Migrating an Existing Table
This is the part nobody enjoys. You can't just ALTER TABLE an existing unpartitioned table into a partitioned one. The migration requires creating a new partitioned table and moving data over. Here's the approach I've used in production with minimal downtime:
- Create the new partitioned table with the same schema (as shown above).
- Backfill historical data in batches during off-peak hours:
-- Migrate in monthly chunks to avoid long locks INSERT INTO transactions_new SELECT * FROM transactions_old WHERE created_at >= '2026-01-01' AND created_at < '2026-02-01'; -- Repeat for each month - Set up a trigger or logical replication on the old table to capture new writes during migration.
- Swap tables in a short transaction once the backfill catches up:
BEGIN; ALTER TABLE transactions_old RENAME TO transactions_archive; ALTER TABLE transactions_new RENAME TO transactions; COMMIT; - Update application connection pools and verify queries hit the new table.
The entire swap step takes milliseconds since it's just metadata changes. The backfill is the slow part, but it runs in the background without blocking reads or writes on the original table.
Partition Key Selection: created_at vs merchant_id
I've seen teams debate this endlessly. Here's my take after running both in production:
created_at(range) — wins for settlement, reconciliation, reporting, and compliance queries. Also makes retention trivial: drop a month, done. This is the right choice for 90% of payment systems.merchant_id(hash) — useful if your primary access pattern is "give me all transactions for merchant X" and you have thousands of merchants with roughly equal volume. But you lose the ability to efficiently drop old data by time range.- Composite (range + hash sub-partitioning) — the best of both worlds, but adds operational complexity. Only worth it if you genuinely query both dimensions frequently and have the team to manage it.
Gotchas I Learned the Hard Way
- Foreign keys referencing partitioned tables are not supported in PostgreSQL (as of version 17).
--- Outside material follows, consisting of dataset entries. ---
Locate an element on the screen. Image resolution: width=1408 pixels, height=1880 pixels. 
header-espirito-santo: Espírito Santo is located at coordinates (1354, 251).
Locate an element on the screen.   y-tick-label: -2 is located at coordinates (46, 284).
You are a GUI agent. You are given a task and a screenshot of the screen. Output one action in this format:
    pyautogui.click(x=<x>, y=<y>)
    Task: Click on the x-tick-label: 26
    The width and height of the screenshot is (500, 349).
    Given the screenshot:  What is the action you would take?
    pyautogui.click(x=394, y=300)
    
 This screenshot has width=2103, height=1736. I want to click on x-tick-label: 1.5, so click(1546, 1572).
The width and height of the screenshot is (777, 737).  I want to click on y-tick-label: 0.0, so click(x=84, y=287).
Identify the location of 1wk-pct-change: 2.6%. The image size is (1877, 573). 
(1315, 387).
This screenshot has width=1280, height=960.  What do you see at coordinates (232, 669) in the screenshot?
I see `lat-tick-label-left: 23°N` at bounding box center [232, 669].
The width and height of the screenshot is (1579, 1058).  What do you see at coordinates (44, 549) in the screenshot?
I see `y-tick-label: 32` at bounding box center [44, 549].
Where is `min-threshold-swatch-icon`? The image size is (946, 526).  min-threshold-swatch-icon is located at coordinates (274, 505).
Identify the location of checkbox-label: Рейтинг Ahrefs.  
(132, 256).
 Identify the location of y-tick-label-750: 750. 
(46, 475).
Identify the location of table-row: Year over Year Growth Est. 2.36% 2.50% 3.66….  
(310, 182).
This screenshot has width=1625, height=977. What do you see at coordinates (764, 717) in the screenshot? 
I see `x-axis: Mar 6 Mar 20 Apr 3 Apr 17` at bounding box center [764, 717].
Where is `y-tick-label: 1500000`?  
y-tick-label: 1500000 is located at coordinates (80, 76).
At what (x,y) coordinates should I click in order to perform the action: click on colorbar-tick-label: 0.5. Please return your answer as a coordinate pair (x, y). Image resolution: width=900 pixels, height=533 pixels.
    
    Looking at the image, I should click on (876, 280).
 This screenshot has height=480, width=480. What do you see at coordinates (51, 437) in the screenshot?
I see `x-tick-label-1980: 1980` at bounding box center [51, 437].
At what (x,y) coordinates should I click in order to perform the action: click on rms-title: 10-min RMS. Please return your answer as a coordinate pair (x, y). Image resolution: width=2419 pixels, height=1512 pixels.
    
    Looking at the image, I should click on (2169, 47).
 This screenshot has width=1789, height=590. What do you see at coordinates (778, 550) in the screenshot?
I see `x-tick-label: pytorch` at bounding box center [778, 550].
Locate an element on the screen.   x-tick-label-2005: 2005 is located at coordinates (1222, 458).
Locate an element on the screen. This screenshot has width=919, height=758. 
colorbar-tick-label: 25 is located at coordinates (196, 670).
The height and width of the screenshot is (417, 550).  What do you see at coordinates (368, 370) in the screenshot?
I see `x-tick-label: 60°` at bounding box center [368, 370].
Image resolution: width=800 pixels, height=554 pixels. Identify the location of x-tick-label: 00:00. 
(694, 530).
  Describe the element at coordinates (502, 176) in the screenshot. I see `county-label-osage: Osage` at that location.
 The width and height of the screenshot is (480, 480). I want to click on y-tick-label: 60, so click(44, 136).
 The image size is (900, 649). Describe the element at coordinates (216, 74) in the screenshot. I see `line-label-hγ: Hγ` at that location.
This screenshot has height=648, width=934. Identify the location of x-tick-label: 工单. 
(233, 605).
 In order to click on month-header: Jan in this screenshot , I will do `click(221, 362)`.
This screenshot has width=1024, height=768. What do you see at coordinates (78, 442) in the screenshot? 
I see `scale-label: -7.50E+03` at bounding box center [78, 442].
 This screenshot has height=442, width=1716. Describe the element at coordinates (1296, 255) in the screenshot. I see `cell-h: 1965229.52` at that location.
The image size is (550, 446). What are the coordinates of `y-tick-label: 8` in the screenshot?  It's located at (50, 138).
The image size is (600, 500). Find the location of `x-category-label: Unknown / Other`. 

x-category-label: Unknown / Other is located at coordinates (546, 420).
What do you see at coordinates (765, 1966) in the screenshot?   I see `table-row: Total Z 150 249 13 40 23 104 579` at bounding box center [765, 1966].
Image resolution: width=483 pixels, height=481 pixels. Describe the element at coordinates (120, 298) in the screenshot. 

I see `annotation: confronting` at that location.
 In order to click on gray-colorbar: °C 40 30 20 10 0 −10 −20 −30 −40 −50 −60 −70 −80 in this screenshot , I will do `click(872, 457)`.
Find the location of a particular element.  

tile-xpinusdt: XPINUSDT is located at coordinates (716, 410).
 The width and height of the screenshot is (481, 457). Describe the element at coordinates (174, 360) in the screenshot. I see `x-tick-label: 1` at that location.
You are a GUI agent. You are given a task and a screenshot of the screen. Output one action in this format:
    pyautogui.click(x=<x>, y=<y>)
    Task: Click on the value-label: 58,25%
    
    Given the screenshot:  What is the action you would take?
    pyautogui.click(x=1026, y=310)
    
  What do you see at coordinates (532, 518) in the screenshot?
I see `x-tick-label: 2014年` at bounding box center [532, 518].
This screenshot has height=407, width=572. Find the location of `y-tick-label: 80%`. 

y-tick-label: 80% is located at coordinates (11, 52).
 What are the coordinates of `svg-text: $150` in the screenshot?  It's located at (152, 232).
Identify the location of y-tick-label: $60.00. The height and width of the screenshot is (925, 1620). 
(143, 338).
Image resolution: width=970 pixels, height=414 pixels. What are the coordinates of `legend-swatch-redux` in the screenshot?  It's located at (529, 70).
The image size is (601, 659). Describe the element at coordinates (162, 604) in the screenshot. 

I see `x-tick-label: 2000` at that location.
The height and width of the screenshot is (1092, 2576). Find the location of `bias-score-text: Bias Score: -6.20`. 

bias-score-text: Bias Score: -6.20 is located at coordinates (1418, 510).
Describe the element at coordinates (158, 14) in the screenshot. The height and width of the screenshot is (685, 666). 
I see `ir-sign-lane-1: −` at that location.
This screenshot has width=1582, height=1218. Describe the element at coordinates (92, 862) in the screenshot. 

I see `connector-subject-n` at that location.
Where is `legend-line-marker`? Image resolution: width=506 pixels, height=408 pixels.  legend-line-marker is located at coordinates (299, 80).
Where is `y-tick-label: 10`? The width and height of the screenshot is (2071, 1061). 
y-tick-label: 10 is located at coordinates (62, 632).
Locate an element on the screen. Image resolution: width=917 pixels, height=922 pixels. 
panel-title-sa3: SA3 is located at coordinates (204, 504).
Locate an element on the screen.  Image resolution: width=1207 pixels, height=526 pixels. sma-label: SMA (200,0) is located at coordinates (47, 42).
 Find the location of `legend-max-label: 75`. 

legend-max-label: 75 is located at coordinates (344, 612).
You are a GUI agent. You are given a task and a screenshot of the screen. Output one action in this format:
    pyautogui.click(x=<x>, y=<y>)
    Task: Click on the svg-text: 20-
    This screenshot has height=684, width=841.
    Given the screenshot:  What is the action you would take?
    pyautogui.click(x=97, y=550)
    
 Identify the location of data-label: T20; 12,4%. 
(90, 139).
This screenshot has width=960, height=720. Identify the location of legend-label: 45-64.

If other tables reference
transactions.id, you'll need to handle referential integrity at the application level or use a different approach. - Cross-partition queries without the partition key will scan all partitions. If someone writes
SELECT * FROM transactions WHERE merchant_id = '...'without a date filter, they'll hit every partition. Add guardrails in your application layer. enable_partition_pruningmust beon(it's on by default, but verify). Without it, the planner won't skip irrelevant partitions.- Partition-wise joins and aggregates (
enable_partitionwise_join,enable_partitionwise_aggregate) are off by default. Turning them on can significantly speed up joins between partitioned tables, but increases planning time.